◆ The problem
Repeat the data precisely as given.

◆ Data shown
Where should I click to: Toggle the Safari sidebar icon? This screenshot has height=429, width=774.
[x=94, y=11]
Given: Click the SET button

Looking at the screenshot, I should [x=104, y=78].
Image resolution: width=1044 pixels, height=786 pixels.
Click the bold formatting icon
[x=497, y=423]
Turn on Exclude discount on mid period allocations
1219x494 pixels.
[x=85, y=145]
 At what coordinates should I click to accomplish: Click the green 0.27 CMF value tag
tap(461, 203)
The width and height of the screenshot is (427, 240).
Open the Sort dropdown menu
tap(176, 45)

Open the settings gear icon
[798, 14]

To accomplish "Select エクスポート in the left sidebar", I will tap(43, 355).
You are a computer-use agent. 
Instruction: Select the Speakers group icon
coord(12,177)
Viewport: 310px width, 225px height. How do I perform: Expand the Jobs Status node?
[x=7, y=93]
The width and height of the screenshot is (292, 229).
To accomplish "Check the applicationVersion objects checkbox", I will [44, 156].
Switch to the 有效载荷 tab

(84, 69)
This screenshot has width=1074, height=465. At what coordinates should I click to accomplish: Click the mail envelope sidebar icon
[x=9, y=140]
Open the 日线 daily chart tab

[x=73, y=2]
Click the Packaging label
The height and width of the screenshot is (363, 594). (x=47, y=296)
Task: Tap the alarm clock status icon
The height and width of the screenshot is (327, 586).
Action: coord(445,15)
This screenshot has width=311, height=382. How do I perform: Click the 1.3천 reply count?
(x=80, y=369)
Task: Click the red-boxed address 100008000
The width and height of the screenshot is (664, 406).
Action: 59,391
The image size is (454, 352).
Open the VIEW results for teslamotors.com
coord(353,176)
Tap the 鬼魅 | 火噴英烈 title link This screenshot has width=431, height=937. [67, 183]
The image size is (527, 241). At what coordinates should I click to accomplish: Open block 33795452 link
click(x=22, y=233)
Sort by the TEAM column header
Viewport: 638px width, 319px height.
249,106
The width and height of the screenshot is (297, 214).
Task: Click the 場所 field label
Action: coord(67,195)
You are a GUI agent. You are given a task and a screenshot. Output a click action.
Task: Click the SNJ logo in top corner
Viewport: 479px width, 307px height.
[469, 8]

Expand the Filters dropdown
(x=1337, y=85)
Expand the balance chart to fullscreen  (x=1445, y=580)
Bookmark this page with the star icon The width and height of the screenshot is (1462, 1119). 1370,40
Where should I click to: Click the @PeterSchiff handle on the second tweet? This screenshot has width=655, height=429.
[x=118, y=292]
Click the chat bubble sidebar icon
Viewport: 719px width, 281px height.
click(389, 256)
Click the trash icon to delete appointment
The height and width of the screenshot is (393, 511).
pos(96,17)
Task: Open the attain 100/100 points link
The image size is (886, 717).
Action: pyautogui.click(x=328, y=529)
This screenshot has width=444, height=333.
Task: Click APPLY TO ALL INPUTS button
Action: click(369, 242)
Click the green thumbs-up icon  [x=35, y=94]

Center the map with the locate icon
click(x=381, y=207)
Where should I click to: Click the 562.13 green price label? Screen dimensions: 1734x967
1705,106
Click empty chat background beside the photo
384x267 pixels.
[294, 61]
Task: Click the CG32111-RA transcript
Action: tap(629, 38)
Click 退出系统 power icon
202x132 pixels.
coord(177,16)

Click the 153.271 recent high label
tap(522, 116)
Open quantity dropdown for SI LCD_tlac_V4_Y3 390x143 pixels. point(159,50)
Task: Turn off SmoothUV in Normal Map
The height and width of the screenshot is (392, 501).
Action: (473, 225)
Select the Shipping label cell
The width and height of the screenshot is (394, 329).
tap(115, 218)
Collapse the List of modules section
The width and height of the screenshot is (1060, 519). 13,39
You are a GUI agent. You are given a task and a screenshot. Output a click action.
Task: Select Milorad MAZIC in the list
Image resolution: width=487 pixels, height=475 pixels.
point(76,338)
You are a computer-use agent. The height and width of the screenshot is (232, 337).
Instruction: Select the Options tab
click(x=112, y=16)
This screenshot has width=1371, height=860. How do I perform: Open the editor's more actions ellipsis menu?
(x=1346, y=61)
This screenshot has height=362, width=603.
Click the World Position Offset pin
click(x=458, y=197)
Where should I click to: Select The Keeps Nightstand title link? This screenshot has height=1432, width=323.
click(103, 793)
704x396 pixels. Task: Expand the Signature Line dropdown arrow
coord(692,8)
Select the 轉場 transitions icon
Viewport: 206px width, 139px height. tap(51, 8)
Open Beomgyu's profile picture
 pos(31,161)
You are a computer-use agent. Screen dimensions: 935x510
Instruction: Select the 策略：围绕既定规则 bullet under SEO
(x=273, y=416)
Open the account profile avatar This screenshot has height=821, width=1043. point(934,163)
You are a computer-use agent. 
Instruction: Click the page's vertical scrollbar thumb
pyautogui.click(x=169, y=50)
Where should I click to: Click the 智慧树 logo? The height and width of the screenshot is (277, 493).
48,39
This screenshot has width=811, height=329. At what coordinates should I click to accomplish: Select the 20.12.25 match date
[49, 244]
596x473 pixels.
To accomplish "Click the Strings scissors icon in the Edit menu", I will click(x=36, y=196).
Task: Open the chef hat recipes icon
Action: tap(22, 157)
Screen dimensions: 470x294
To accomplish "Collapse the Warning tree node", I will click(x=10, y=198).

◆ Response
Where should I click to: Toggle the Safari sidebar icon? This screenshot has height=429, width=774.
[x=94, y=11]
Given: Click the SET button

Looking at the screenshot, I should [x=104, y=78].
Image resolution: width=1044 pixels, height=786 pixels.
Click the bold formatting icon
[x=497, y=423]
Turn on Exclude discount on mid period allocations
1219x494 pixels.
[x=85, y=145]
 At what coordinates should I click to accomplish: Click the green 0.27 CMF value tag
tap(461, 203)
The width and height of the screenshot is (427, 240).
Open the Sort dropdown menu
tap(176, 45)

Open the settings gear icon
[798, 14]

To accomplish "Select エクスポート in the left sidebar", I will tap(43, 355).
You are a computer-use agent. 
Instruction: Select the Speakers group icon
coord(12,177)
Viewport: 310px width, 225px height. How do I perform: Expand the Jobs Status node?
[x=7, y=93]
The width and height of the screenshot is (292, 229).
To accomplish "Check the applicationVersion objects checkbox", I will [44, 156].
Switch to the 有效载荷 tab

(84, 69)
This screenshot has width=1074, height=465. At what coordinates should I click to accomplish: Click the mail envelope sidebar icon
[x=9, y=140]
Open the 日线 daily chart tab

[x=73, y=2]
Click the Packaging label
The height and width of the screenshot is (363, 594). (x=47, y=296)
Task: Tap the alarm clock status icon
The height and width of the screenshot is (327, 586).
Action: coord(445,15)
This screenshot has width=311, height=382. How do I perform: Click the 1.3천 reply count?
(x=80, y=369)
Task: Click the red-boxed address 100008000
The width and height of the screenshot is (664, 406).
Action: 59,391
The image size is (454, 352).
Open the VIEW results for teslamotors.com
coord(353,176)
Tap the 鬼魅 | 火噴英烈 title link This screenshot has width=431, height=937. [67, 183]
The image size is (527, 241). At what coordinates should I click to accomplish: Open block 33795452 link
click(x=22, y=233)
Sort by the TEAM column header
Viewport: 638px width, 319px height.
249,106
The width and height of the screenshot is (297, 214).
Task: Click the 場所 field label
Action: coord(67,195)
You are a GUI agent. You are given a task and a screenshot. Output a click action.
Task: Click the SNJ logo in top corner
Viewport: 479px width, 307px height.
[469, 8]

Expand the Filters dropdown
(x=1337, y=85)
Expand the balance chart to fullscreen  (x=1445, y=580)
Bookmark this page with the star icon The width and height of the screenshot is (1462, 1119). 1370,40
Where should I click to: Click the @PeterSchiff handle on the second tweet? This screenshot has width=655, height=429.
[x=118, y=292]
Click the chat bubble sidebar icon
Viewport: 719px width, 281px height.
click(389, 256)
Click the trash icon to delete appointment
The height and width of the screenshot is (393, 511).
pos(96,17)
Task: Open the attain 100/100 points link
The image size is (886, 717).
Action: pyautogui.click(x=328, y=529)
This screenshot has width=444, height=333.
Task: Click APPLY TO ALL INPUTS button
Action: click(369, 242)
Click the green thumbs-up icon  [x=35, y=94]

Center the map with the locate icon
click(x=381, y=207)
Where should I click to: Click the 562.13 green price label? Screen dimensions: 1734x967
1705,106
Click empty chat background beside the photo
384x267 pixels.
[294, 61]
Task: Click the CG32111-RA transcript
Action: tap(629, 38)
Click 退出系统 power icon
202x132 pixels.
coord(177,16)

Click the 153.271 recent high label
tap(522, 116)
Open quantity dropdown for SI LCD_tlac_V4_Y3 390x143 pixels. point(159,50)
Task: Turn off SmoothUV in Normal Map
The height and width of the screenshot is (392, 501).
Action: (473, 225)
Select the Shipping label cell
The width and height of the screenshot is (394, 329).
tap(115, 218)
Collapse the List of modules section
The width and height of the screenshot is (1060, 519). 13,39
You are a GUI agent. You are given a task and a screenshot. Output a click action.
Task: Select Milorad MAZIC in the list
Image resolution: width=487 pixels, height=475 pixels.
point(76,338)
You are a computer-use agent. The height and width of the screenshot is (232, 337).
Instruction: Select the Options tab
click(x=112, y=16)
This screenshot has width=1371, height=860. How do I perform: Open the editor's more actions ellipsis menu?
(x=1346, y=61)
This screenshot has height=362, width=603.
Click the World Position Offset pin
click(x=458, y=197)
Where should I click to: Select The Keeps Nightstand title link? This screenshot has height=1432, width=323.
click(103, 793)
704x396 pixels. Task: Expand the Signature Line dropdown arrow
coord(692,8)
Select the 轉場 transitions icon
Viewport: 206px width, 139px height. tap(51, 8)
Open Beomgyu's profile picture
 pos(31,161)
You are a computer-use agent. Screen dimensions: 935x510
Instruction: Select the 策略：围绕既定规则 bullet under SEO
(x=273, y=416)
Open the account profile avatar This screenshot has height=821, width=1043. point(934,163)
You are a computer-use agent. 
Instruction: Click the page's vertical scrollbar thumb
pyautogui.click(x=169, y=50)
Where should I click to: Click the 智慧树 logo? The height and width of the screenshot is (277, 493).
48,39
This screenshot has width=811, height=329. At what coordinates should I click to accomplish: Select the 20.12.25 match date
[49, 244]
596x473 pixels.
To accomplish "Click the Strings scissors icon in the Edit menu", I will click(x=36, y=196).
Task: Open the chef hat recipes icon
Action: tap(22, 157)
Screen dimensions: 470x294
To accomplish "Collapse the Warning tree node", I will click(x=10, y=198).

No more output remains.